Travma devam ediyor, sen bir taraftan da büyük bir sorumluluk üstlenmiş durumdasın. İlk günden beri sürekli kayıplara tanık oluyorsun. Böyle bir acıya alışmak mümkün mü?
-Tabii ki değil.
N’aptın peki?
-Acımı içimde bir yere kilitledim. Ben fiziki olarak çok güçlü bir yapıya sahibim ama ruhen çok hassas ve duygusalım. Zaten o kadar fena ki buralar, taş olsan dağılırsın! Acı tavan! Ekran önünde veya insanların yanında ağlamamak için çaba sarf ediyorum, kendimi tutuyorum. Kontrollü olmaya çalışıyorum. Ama geçenlerde bir Azerbaycan kanalıyla konuşurken birden kontrolümü kaybettim. İnsan kardeşinin omzunda ağlar ya, salya sümük ağlamaya başladım. Ama kendimi tutmam gerekiyor. Sağduyulu, aklı başında bir kardeş, bir abla olmam lazım. Zaten buradaki insanlar felaket durumda. Kendimi bırakamam. Olmaz yani.
ÇOK BÜYÜK BİR KEDER… TARİFİ OLMAYAN BİR KEDER!!!
Üzüntü, çaresizlik, öfke, kızgınlık, haksızlığa uğramış olma… İçinde hangi duygu ağır basıyor?
-Pek çok ölü bedene denk geldim. Ceset kokusu soludum. Hem umut hem umutsuzluk bir arada yaşandı burada. En ağır basan duygu keder. Çok büyük bir keder… Tarifi olmayan bir keder!
ARKAMIZDA CANSIZ BEDENLER GÖZÜKÜYORMUŞ. FARK EDİNCE, ŞOK İÇİNDE UZAKLAŞTIM. DARMADUMAN OLDUM. ASLINDA HEP DARMADUMANIM
“Dayanamıyorum artık!” dediğin, koşup kaçmak istediğin oldu mu?

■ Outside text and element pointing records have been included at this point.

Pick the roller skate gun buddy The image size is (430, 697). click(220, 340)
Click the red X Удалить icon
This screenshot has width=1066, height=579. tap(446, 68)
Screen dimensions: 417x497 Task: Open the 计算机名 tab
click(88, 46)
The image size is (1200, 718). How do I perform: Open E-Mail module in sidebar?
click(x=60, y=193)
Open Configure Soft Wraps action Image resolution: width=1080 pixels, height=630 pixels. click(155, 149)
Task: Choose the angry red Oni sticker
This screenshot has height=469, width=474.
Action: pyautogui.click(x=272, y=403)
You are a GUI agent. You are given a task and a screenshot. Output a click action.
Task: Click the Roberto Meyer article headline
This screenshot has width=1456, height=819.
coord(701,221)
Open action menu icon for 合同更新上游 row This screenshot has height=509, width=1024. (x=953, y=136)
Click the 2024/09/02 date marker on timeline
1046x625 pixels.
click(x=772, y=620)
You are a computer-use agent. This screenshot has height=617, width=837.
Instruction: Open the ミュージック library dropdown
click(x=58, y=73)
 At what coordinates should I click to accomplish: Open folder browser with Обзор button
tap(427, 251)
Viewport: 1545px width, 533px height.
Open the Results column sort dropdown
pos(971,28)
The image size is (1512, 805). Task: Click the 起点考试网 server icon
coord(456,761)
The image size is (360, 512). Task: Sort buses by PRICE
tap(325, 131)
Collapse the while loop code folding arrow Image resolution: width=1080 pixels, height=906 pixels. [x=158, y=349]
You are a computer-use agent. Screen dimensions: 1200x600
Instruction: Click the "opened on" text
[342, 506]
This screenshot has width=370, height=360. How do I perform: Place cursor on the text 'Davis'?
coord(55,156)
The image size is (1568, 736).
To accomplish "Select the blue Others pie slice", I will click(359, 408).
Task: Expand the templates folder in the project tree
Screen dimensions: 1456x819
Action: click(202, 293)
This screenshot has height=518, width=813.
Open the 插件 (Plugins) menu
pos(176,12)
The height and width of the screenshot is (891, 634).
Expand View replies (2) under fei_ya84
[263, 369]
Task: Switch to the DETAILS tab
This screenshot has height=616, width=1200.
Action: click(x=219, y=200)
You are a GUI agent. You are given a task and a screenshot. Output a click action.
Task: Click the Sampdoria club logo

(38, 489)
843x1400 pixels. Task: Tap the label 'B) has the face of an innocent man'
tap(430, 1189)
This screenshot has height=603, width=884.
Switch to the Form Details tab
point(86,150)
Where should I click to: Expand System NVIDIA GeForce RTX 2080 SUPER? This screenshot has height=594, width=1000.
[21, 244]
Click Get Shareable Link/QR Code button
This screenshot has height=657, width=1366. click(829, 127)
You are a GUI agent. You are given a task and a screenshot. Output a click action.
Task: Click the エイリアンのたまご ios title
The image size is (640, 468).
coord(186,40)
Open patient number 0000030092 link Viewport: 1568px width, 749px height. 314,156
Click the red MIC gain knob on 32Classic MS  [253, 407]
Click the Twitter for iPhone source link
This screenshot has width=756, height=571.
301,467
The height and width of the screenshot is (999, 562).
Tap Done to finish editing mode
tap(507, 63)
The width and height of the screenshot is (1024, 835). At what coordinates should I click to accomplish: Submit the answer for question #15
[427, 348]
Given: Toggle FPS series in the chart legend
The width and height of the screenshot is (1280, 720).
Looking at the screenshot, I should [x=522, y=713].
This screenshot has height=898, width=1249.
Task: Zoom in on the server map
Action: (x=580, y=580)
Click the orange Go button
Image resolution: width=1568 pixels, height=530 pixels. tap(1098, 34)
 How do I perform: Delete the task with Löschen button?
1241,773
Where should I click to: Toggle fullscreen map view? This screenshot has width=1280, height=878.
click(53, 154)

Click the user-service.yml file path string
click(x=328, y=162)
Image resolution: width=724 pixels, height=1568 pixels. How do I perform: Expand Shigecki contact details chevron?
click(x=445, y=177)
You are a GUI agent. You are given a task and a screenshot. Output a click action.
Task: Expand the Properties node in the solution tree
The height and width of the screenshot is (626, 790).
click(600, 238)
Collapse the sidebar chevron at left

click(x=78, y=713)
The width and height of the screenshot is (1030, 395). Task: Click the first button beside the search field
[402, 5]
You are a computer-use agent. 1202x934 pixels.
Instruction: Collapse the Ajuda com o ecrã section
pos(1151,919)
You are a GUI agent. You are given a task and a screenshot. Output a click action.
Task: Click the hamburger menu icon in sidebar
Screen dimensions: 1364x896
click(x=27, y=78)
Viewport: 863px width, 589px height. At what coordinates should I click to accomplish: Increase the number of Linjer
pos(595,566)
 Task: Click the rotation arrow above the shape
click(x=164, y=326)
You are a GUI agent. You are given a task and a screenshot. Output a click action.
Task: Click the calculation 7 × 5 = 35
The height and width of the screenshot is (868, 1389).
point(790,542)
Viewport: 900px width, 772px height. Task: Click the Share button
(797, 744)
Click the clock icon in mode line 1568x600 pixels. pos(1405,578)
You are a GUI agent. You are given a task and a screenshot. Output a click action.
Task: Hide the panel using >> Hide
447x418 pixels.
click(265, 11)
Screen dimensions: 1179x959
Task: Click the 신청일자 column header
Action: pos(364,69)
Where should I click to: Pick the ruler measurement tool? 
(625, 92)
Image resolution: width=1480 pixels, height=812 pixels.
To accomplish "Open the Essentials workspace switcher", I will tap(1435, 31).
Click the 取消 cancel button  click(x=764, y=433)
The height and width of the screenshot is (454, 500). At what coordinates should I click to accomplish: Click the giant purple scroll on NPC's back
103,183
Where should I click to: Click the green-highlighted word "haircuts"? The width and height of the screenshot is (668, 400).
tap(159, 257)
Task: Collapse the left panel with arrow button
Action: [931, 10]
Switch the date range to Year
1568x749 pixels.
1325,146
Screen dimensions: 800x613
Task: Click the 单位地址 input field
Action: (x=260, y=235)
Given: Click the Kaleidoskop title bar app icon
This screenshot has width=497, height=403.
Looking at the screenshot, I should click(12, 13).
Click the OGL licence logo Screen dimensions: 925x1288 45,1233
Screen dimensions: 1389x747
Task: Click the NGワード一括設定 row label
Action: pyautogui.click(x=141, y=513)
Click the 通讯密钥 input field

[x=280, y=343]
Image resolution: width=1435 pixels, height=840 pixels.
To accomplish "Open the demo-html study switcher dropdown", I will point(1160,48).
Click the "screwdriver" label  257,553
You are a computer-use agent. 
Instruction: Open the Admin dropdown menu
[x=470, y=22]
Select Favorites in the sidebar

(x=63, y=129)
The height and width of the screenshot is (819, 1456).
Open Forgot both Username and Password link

-Oldu. Mesela bir enkazın önünde yayın yapıyorduk. Ben ilk başta algılayamamışım Arkamızda bir yerde cansız bedenler gözüküyormuş. Fark edince, şok içinde uzaklaştım. Darmaduman oldum. Aslında hep darmadumanım. O ilk telefonu aldığım andan beri şok ve yoğun bir acı içindeyim. O şok hali geçmedi bende. Ben hala o yataktan fırladığım andayım. Hala oradayım. Deprem haberini alır almaz CNN Türk’teki haber müdürlerimizi aradım, “Adana mı olur, Adıyaman mı, nereye gidebilirim bilmiyorum ama ben gidiyorum!” dedim. Sağ olsun müdürlerimiz, “Fulya tamam hazırlan ve çık! Ama lütfen sakin ol” dediler. Arama kurtarma ekiplerini de taşıyan bir uçağa bindim. Depremin ilk günü, sabah 10 buçukta bölgeye ulaştım. Sonra ikinci büyük deprem oldu.
Sen ikinci depremde neredeydin?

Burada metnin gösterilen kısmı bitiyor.